Primary Purpose: Prevention
Official Title: Effects of Oral Probiotic Strains Lactobacillus Rhamnosus GR-1 and Lactobacillus Reuteri RC-14 on Prevention of GBS Vaginal Infection During Pregnancy and Influence of Postpartum Vaginal Health Condition.
Actual Study Start Date : October 24, 2018
Estimated Primary Completion Date : July 31, 2019
Estimated Study Completion Date : July 31, 2020

Arm Intervention/treatment
Active Comparator: Probiotic capsule GR-1 and RC-14
The intervention for study group is taking 2 capsules containing probiotic strains GR-1 and RC-14 before sleep for 18 weeks after being confirmed as GBS positive on 28th week gestation
Dietary Supplement: Probiotic capsule GR-1 and RC-14
Study Group will take 2 probiotics capsules containing 1 billion colony forming unit(CFU) of Lactobacillus rhamnosus GR-1 and Lactobacillus reuteri RC-14 each before sleep for 18 weeks starting at 28th week gestation
Other Name: U-relax

Placebo Comparator: Placebo capsule
The intervention for placebo group is taking 2 capsules not containing probiotic strains GR-1 and RC-14 before sleep for 18 weeks after being confirmed as GBS positive on 28th week gestation
Dietary Supplement: Placebo capsule
Placebo Group will take 2 placebo capsules before sleep for 18 weeks starting at 28th week gestation




Primary Outcome Measures :
  1. Change of GBS result from positive to negative will be measured through GBS test for both vagina and rectum in 35-37 weeks pregnant women and during laboring. [ Time Frame: 18 weeks ]
    100 participants with GBS positive result recruit on 28th week gestation for each group will recheck GBS colonization through GBS culture test of vagina and rectum in 35-37 weeks gestation as well as during laboring.
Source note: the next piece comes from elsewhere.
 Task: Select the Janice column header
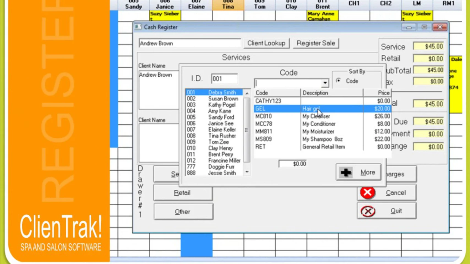[x=165, y=5]
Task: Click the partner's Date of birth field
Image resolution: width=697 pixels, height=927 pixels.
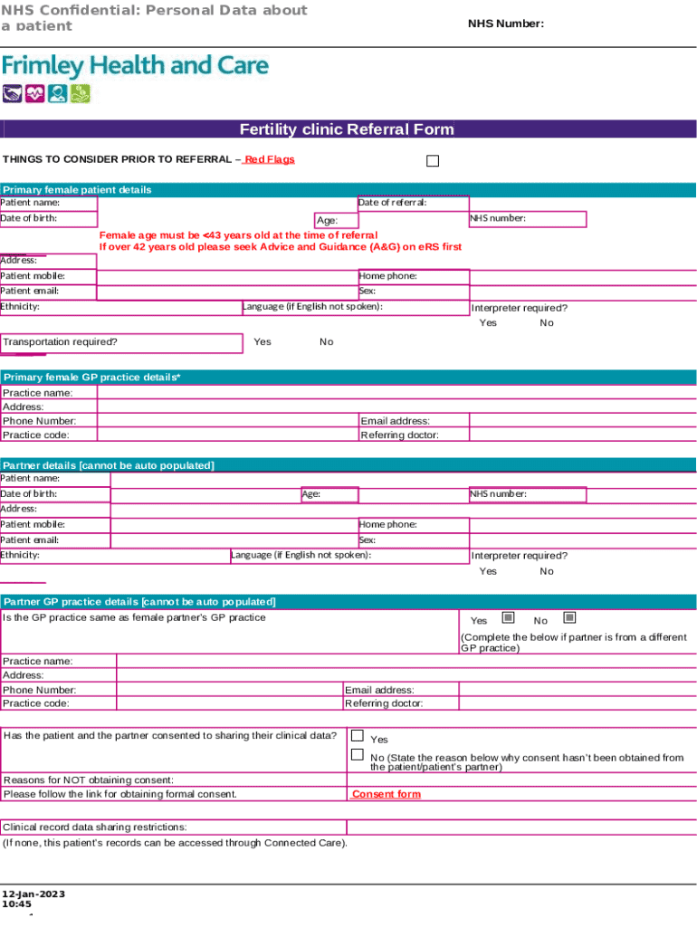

The percentage of GBS positive turned to negative in the two time points will be measured for study group and placebo group.


Secondary Outcome Measures :
  1. The number of normal, inflammation and atypical squamous cells(ASC-US) of the Papanicolaou Stain(PAP smear test) results for study group and placebo group will be measured through cervical PAP Smear Test on the 6th week after laboring. [ Time Frame: 18 weeks ]
    100 participants of each group will be examined through cervical PAP smear test to collect the cases of participants with the result of normal, inflammation or ASC-US on the 6th week after laboring for cervical health condition analysis.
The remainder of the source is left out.